EXTRACT
-=-=-=-=-
Berglund v. City of Tacoma

Annotate this Case

70 Wn.2d 475 (1967)

423 P.2d 922

CARL H. BERGLUND et al., Appellants, v. THE CITY OF TACOMA, Respondent.[*]

No. 38842.

The Supreme Court of Washington, En Banc.

February 16, 1967.

*476 Beresford & Booth and Murray, Scott, McGavick & Graves, for appellants.

Marshall McCormick, Robert R. Hamilton, and Paul J. Nolan, for respondent.


For many years, nearly 40 in some instances, the city of Tacoma's water division has furnished water to 13 homes outside the city limits in the northeast Tacoma area. Other residents of the area sought the same service at the same rates, and to that end 52.76 per cent of the property owners within the proposed area petitioned the city to extend Tacoma's water system into their district by means of a local improvement district.
-=-=-=-=-
DATA SECTION
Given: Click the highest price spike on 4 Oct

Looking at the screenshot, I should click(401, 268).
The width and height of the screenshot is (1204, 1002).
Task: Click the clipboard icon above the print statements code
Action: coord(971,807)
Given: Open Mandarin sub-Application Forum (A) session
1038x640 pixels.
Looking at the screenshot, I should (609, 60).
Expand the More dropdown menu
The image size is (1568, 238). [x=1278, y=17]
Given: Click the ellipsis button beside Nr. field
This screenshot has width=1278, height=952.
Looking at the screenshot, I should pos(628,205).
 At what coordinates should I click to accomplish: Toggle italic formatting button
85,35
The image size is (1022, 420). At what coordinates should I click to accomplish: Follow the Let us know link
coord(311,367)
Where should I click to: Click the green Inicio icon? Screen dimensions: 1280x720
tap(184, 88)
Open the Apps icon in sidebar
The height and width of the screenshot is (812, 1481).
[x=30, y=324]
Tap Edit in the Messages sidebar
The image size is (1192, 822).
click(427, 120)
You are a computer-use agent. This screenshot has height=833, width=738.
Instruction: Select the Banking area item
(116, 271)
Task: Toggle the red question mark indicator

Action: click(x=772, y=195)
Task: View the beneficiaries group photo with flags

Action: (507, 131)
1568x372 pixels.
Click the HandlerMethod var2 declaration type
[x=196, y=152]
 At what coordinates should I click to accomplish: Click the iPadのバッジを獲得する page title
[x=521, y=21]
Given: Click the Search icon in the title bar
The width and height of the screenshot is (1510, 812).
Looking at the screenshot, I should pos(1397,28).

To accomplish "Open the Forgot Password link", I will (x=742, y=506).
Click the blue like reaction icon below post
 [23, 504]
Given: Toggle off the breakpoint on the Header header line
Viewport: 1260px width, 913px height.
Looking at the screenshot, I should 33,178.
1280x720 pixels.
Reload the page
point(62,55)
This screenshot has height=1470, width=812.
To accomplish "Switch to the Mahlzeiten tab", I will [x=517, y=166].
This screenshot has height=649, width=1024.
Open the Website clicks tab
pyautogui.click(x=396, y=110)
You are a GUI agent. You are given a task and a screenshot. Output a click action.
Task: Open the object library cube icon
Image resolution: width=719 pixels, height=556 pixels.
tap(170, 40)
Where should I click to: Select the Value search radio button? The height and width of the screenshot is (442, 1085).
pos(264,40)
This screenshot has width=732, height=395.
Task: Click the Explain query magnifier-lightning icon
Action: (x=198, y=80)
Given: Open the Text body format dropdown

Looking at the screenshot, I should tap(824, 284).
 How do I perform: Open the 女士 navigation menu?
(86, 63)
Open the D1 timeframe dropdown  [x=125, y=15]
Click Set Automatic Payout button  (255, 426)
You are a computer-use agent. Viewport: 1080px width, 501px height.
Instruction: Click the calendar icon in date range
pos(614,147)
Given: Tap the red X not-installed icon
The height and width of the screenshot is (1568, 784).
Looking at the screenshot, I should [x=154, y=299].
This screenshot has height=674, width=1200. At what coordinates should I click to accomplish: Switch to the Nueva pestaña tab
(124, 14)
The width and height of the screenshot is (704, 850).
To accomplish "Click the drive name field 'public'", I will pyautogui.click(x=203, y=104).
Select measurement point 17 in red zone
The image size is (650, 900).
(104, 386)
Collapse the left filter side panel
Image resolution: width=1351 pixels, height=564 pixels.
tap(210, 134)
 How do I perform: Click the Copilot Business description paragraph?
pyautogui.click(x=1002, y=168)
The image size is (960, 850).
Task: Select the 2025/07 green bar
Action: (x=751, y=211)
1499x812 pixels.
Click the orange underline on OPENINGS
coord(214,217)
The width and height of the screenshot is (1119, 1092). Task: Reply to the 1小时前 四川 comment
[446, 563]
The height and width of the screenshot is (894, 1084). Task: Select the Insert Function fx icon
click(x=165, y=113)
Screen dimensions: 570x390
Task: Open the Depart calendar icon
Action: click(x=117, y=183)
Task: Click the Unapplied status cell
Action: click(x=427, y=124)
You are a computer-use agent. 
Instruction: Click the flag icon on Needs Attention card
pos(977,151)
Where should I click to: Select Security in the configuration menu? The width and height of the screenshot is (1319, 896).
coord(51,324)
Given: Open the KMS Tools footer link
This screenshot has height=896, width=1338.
-=-=-=-=-
THE TASKS
1. In the court opinion above, copy the stretch from "Annotate this Case" through "Washington, En Banc.".
2. Name every attorney the court opinion lists as counsel for the respondent.

OUTPUTS FOR THE TASKS
1.
Annotate this Case

70 Wn.2d 475 (1967)

423 P.2d 922

CARL H. BERGLUND et al., Appellants, v. THE CITY OF TACOMA, Respondent.[*]

No. 38842.

The Supreme Court of Washington, En Banc.

2. Marshall McCormick, Robert R. Hamilton, and Paul J. Nolan